(Stored items)
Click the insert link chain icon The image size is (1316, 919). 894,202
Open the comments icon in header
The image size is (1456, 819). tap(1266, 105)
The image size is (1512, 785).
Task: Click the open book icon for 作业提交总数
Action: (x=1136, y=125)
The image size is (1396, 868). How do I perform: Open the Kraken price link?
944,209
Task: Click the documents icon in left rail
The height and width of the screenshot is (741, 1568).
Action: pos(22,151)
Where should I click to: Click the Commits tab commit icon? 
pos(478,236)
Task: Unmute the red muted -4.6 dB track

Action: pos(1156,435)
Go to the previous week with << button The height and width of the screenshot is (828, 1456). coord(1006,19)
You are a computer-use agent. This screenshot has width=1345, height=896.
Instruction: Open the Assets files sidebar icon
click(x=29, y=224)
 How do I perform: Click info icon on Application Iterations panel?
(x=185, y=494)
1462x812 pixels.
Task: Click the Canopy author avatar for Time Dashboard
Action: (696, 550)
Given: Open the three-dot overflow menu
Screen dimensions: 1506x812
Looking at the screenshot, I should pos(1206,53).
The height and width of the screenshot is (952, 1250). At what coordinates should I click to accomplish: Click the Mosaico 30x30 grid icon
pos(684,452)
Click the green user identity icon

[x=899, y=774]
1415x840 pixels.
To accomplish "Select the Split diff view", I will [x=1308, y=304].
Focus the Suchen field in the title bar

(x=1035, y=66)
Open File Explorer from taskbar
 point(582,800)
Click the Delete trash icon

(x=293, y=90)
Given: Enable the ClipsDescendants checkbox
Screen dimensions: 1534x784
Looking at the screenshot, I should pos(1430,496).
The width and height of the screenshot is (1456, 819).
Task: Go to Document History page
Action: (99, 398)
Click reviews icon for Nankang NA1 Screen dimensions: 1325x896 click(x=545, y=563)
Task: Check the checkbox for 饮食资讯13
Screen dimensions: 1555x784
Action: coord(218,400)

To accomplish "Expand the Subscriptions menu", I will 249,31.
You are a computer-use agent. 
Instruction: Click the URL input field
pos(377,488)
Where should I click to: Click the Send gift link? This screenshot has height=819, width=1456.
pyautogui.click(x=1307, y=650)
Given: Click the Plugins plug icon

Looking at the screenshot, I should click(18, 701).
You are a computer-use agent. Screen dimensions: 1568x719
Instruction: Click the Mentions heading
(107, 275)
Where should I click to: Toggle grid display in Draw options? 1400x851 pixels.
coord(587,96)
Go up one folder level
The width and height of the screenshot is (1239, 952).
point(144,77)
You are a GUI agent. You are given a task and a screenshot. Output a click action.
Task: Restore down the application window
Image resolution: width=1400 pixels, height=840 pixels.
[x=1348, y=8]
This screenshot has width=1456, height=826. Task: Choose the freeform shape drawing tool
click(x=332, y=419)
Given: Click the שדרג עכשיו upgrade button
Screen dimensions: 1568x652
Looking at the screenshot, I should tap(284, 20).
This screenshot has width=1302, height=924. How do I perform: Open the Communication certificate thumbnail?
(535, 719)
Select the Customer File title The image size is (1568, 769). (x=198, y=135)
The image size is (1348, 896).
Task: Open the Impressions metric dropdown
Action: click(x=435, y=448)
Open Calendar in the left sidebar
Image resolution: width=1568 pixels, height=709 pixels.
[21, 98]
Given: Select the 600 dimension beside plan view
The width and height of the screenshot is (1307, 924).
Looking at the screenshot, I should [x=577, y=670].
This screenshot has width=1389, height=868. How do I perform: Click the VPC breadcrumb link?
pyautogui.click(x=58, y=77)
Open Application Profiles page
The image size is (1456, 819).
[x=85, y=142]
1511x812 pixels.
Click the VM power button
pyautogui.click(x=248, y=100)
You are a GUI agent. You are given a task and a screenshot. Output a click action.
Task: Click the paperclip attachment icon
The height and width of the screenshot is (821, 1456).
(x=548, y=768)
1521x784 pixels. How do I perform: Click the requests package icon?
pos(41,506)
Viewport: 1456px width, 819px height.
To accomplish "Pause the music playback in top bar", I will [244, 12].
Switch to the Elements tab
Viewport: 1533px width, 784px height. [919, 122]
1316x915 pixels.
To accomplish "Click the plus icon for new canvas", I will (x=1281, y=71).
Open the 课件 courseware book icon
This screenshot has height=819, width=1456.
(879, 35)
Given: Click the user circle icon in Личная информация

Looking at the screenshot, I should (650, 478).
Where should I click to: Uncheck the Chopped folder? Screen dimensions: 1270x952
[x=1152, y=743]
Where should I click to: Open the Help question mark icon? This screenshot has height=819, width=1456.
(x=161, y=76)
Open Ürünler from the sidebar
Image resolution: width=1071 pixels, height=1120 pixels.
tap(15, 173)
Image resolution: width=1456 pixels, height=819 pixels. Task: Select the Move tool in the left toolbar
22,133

> _What you have to do_
Copy the entries exactly, leaving no line out.

> _The answer_
Click the insert link chain icon The image size is (1316, 919). 894,202
Open the comments icon in header
The image size is (1456, 819). tap(1266, 105)
The image size is (1512, 785).
Task: Click the open book icon for 作业提交总数
Action: (x=1136, y=125)
The image size is (1396, 868). How do I perform: Open the Kraken price link?
944,209
Task: Click the documents icon in left rail
The height and width of the screenshot is (741, 1568).
Action: pos(22,151)
Where should I click to: Click the Commits tab commit icon? 
pos(478,236)
Task: Unmute the red muted -4.6 dB track

Action: pos(1156,435)
Go to the previous week with << button The height and width of the screenshot is (828, 1456). coord(1006,19)
You are a computer-use agent. This screenshot has width=1345, height=896.
Instruction: Open the Assets files sidebar icon
click(x=29, y=224)
 How do I perform: Click info icon on Application Iterations panel?
(x=185, y=494)
1462x812 pixels.
Task: Click the Canopy author avatar for Time Dashboard
Action: (696, 550)
Given: Open the three-dot overflow menu
Screen dimensions: 1506x812
Looking at the screenshot, I should pos(1206,53).
The height and width of the screenshot is (952, 1250). At what coordinates should I click to accomplish: Click the Mosaico 30x30 grid icon
pos(684,452)
Click the green user identity icon

[x=899, y=774]
1415x840 pixels.
To accomplish "Select the Split diff view", I will [x=1308, y=304].
Focus the Suchen field in the title bar

(x=1035, y=66)
Open File Explorer from taskbar
 point(582,800)
Click the Delete trash icon

(x=293, y=90)
Given: Enable the ClipsDescendants checkbox
Screen dimensions: 1534x784
Looking at the screenshot, I should pos(1430,496).
The width and height of the screenshot is (1456, 819).
Task: Go to Document History page
Action: (99, 398)
Click reviews icon for Nankang NA1 Screen dimensions: 1325x896 click(x=545, y=563)
Task: Check the checkbox for 饮食资讯13
Screen dimensions: 1555x784
Action: coord(218,400)

To accomplish "Expand the Subscriptions menu", I will 249,31.
You are a computer-use agent. 
Instruction: Click the URL input field
pos(377,488)
Where should I click to: Click the Send gift link? This screenshot has height=819, width=1456.
pyautogui.click(x=1307, y=650)
Given: Click the Plugins plug icon

Looking at the screenshot, I should click(18, 701).
You are a computer-use agent. Screen dimensions: 1568x719
Instruction: Click the Mentions heading
(107, 275)
Where should I click to: Toggle grid display in Draw options? 1400x851 pixels.
coord(587,96)
Go up one folder level
The width and height of the screenshot is (1239, 952).
point(144,77)
You are a GUI agent. You are given a task and a screenshot. Output a click action.
Task: Restore down the application window
Image resolution: width=1400 pixels, height=840 pixels.
[x=1348, y=8]
This screenshot has width=1456, height=826. Task: Choose the freeform shape drawing tool
click(x=332, y=419)
Given: Click the שדרג עכשיו upgrade button
Screen dimensions: 1568x652
Looking at the screenshot, I should tap(284, 20).
This screenshot has width=1302, height=924. How do I perform: Open the Communication certificate thumbnail?
(535, 719)
Select the Customer File title The image size is (1568, 769). (x=198, y=135)
The image size is (1348, 896).
Task: Open the Impressions metric dropdown
Action: click(x=435, y=448)
Open Calendar in the left sidebar
Image resolution: width=1568 pixels, height=709 pixels.
[21, 98]
Given: Select the 600 dimension beside plan view
The width and height of the screenshot is (1307, 924).
Looking at the screenshot, I should [x=577, y=670].
This screenshot has width=1389, height=868. How do I perform: Click the VPC breadcrumb link?
pyautogui.click(x=58, y=77)
Open Application Profiles page
The image size is (1456, 819).
[x=85, y=142]
1511x812 pixels.
Click the VM power button
pyautogui.click(x=248, y=100)
You are a GUI agent. You are given a task and a screenshot. Output a click action.
Task: Click the paperclip attachment icon
The height and width of the screenshot is (821, 1456).
(x=548, y=768)
1521x784 pixels. How do I perform: Click the requests package icon?
pos(41,506)
Viewport: 1456px width, 819px height.
To accomplish "Pause the music playback in top bar", I will [244, 12].
Switch to the Elements tab
Viewport: 1533px width, 784px height. [919, 122]
1316x915 pixels.
To accomplish "Click the plus icon for new canvas", I will (x=1281, y=71).
Open the 课件 courseware book icon
This screenshot has height=819, width=1456.
(879, 35)
Given: Click the user circle icon in Личная информация

Looking at the screenshot, I should (650, 478).
Where should I click to: Uncheck the Chopped folder? Screen dimensions: 1270x952
[x=1152, y=743]
Where should I click to: Open the Help question mark icon? This screenshot has height=819, width=1456.
(x=161, y=76)
Open Ürünler from the sidebar
Image resolution: width=1071 pixels, height=1120 pixels.
tap(15, 173)
Image resolution: width=1456 pixels, height=819 pixels. Task: Select the Move tool in the left toolbar
22,133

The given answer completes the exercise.